My view is that Grexit is better for Greece and better for the rest of the European monetary union (EMU) that would remain. The concept of a temporary exit is gaining some support. Bloomberg reports, “The idea of a temporary Greek exit from the euro, reprised Saturday by Germany’s Finance Ministry, won qualified support from Chancellor Angela Merkel’s deputy, signaling broader acceptance for such a step within her government.” To read the entire article, go to http://bloom.bg/1HnfUHM.

German discipline is outvoted by French and Italian socialism. Those three countries decide this. The real risk is that they do not agree among themselves. Will the 19-nation Eurozone agree to “restructure” Greece’s debt (read: extend and pretend), or will German finance minister Schäuble’s proposal for a “temporary Grexit” prevail? We won’t know for several more days, but meanwhile in Greece:

[The] banks have been shut for two weeks, and cash withdrawals are capped. The vital tourism industry is suffering. People are spending less, some public services have stopped charging, and the healthcare system is running out of imported medicines.

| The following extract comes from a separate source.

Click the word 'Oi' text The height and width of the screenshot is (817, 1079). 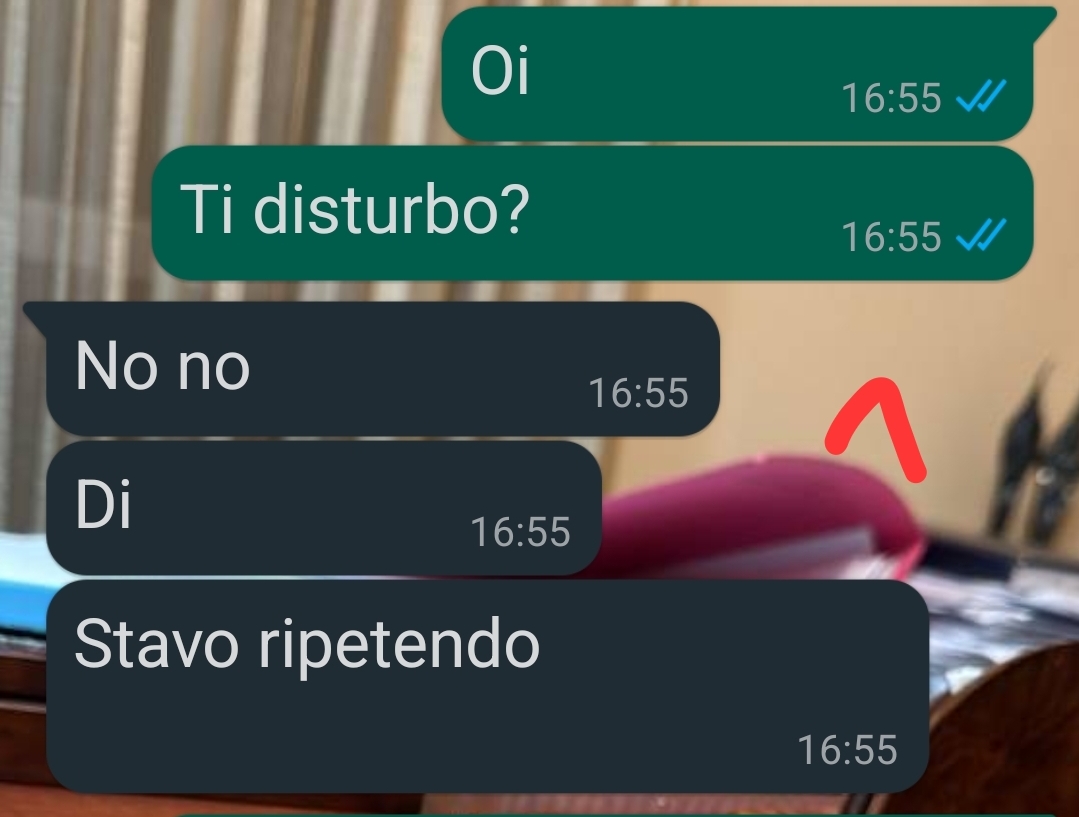500,70
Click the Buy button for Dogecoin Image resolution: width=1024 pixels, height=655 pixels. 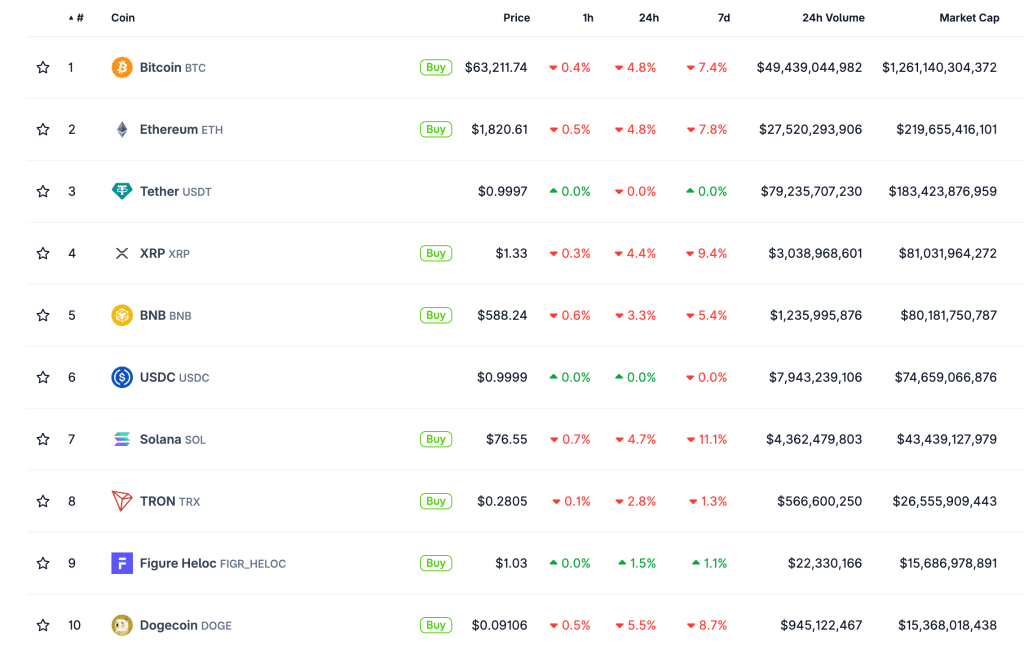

Greece needs to pay pensions and wages this week, and make a big debt repayment to the European Central Bank next week. Without an injection of funds fast, it may have to issue IOUs, a first step to printing its own currency. (CNN)

For markets, resolution is bullish regardless of outcome in my view. Uncertainty is usually the worst force. Good news or bad news can be resolved and price discovery then occurs. We remain positioned for rising markets once the present Greek chapter concludes.

For policy makers the issue is different. As Thucydides warned 2500 years ago, political regimes make fatal errors whether then in the Peloponnesian wars or today. Politics and democracies have inter temporal flaws. Election cycles are short and impacts of decisions show up after the politician is out of office.

We watch Greece but think more broadly about most governments and most monetary systems including our own here in the U.S. Sad to say but long term sanguinity is elusive. Thucydides recitation of history and its lesson applies today.